1 2 3 Previous Next 35 Replies Latest reply on Jul 12, 2017 10:36 AM by beverly

    JOINS in ExecuteSQL

    taylorsharpe

      FileMaker's SQL process can be very fast for straight forward SELECTS, but when you add JOINS, it can become very slow.  And how you do things can make a big difference.

       

      For example, doing a SELECT based on the larger table in a JOIN is better than basing it on the smaller table:

       

       

      Based on the Smaller Table:

       

      Let ( [

       

      F1 = Get ( CurrentTimeUTCMilliseconds ) ;

      F2 = "SELECT

             TSUD.\"Taxpayer Name\",

             TSUD.\"NAICS Code\"

        FROM

             NAICS

        LEFT JOIN

             TxSalesUseDatabase AS TSUD

        ON

             NAICS.NAICS = TSUD.\"NAICS Code\"

        WHERE

             TSUD.\"Location Zip Code\" = ? AND

             NAICS.NAICS LIKE ?" ;

      F3 = ExecuteSQL ( F2 ; " | " ; ¶ ; 75209 ; "4%" ) ;

      F4 = Get ( CurrentTimeUTCMilliseconds ) ;

      F5 = ( F4 - F1 ) / 1000

       

      ] ;

       

      F5

       

      )

       

      RESULT:

      11.866  <====== Seconds

       

       

      Based on Larger Table

       

      Let ( [

       

      F1 = Get ( CurrentTimeUTCMilliseconds ) ;

      F2 = "SELECT

             TSUD.\"Taxpayer Name\",

             TSUD.\"NAICS Code\"

        FROM

             TxSalesUseDatabase AS TSUD

        LEFT JOIN

             NAICS

        ON

             NAICS.NAICS = TSUD.\"NAICS Code\"

        WHERE

             TSUD.\"Location Zip Code\" = ? AND

             NAICS.NAICS LIKE ?" ;

      F3 = ExecuteSQL ( F2 ; " | " ; ¶ ; 75209 ; "4%" ) ;

      F4 = Get ( CurrentTimeUTCMilliseconds ) ;

      F5 = ( F4 - F1 ) / 1000

       

      ] ;

       

      F5

       

      )

       

      RESULT:

      .540  <====== ONLY 5 Tenths of a Second

       

       

       

      NOW FOR THE SURPRISE!

       

      If you don't use a JOIN and you instead do TWO SQL's and an "IN" Statement, you get fast performance:

       

      Let ( [

       

      F1 = Get ( CurrentTimeUTCMilliseconds ) ;

      F2 = "SELECT

             \"NAICS\"

        FROM

             NAICS

        WHERE

             \"NAICS\" LIKE ?" ;

      F3 = ExecuteSQL ( F2 ; ¶ ; "', '" ; "4%" ) ;

       

      F4 = "SELECT

             \"Taxpayer Name\",

             \"NAICS Code\"

        FROM

             TxSalesUseDatabase

        WHERE

             \"Location Zip Code\" = ? and

             \"NAICS Code\" IN ( '" & F3 & "' )" ;

      F5 = ExecuteSQL ( F4 ; " | " ; ¶ ; 75209 ) ;

       

      F6 = Get ( CurrentTimeUTCMilliseconds ) ;

      F7 = ( F6 - F1 ) / 1000

       

      ] ;

       

      F7

       

      )

       

      RESULT:

      .634   <===== 6 Tenths of a Second!!!

       

       

      CONCLUSION:

       

      Really try to avoid JOINs and if you can do it with multiple SQL's and an IN statement, it probably is faster than a Join, especially if it is based on the Smaller of the two tables in a JOIN!

       

       

      FYI, the Large table has 739364 records and the small table has 3195 records.

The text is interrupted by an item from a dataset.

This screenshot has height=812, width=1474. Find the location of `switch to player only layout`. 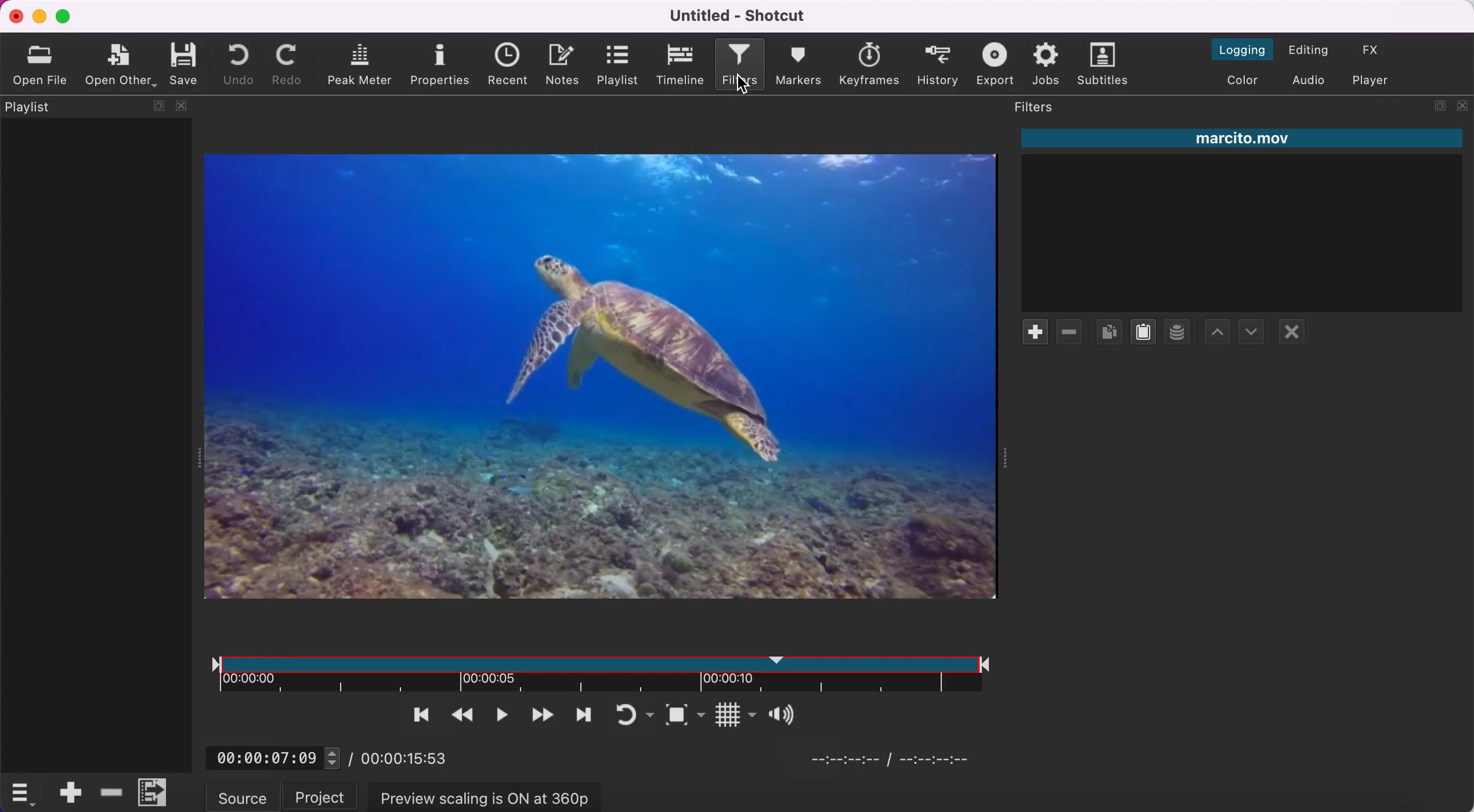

        • 1. Re: JOINS in ExecuteSQL
          fmpdude

          That's amazing!

           

          That's good to know. What you're describing seems like a SQL engine query optimization / indexing problem.

           

          -----

           

          With MySQL, for example, queries using joins are extremely fast especially if you always remember to create an index on the joined field. I've had similar issues where a query would take 8 seconds in FMP but only 0.15 seconds in MySQL. Same query, not "that" much data (500,000 rows).

           

          If you have data you can post, I'll try to do your query in MySQL for an objective comparison.

          • 2. Re: JOINS in ExecuteSQL
            monkeybreadsoftware

            We also run into JOIN speed issues.

             

            I just made an idea to improve:

            Improve SQL speed, especially for joins

            1 of 1 people found this helpful
            • 3. Re: JOINS in ExecuteSQL
              taylorsharpe

              Thanks Christian and fmpdude!  Yes, it is amazing how much faster these SQL calls with joins can be in MS SQL or MySQL.  So obviously there is something under the hood that can be done to make it go faster.  I went and voted for Christian's Improve SQL idea and sure hope something can be done.  Some things in ExecuteSQL can be real fast such as simple SELECT statements.  But as soon as you get complicated, it really slows down exponentially and in comparison to other SQL engines. 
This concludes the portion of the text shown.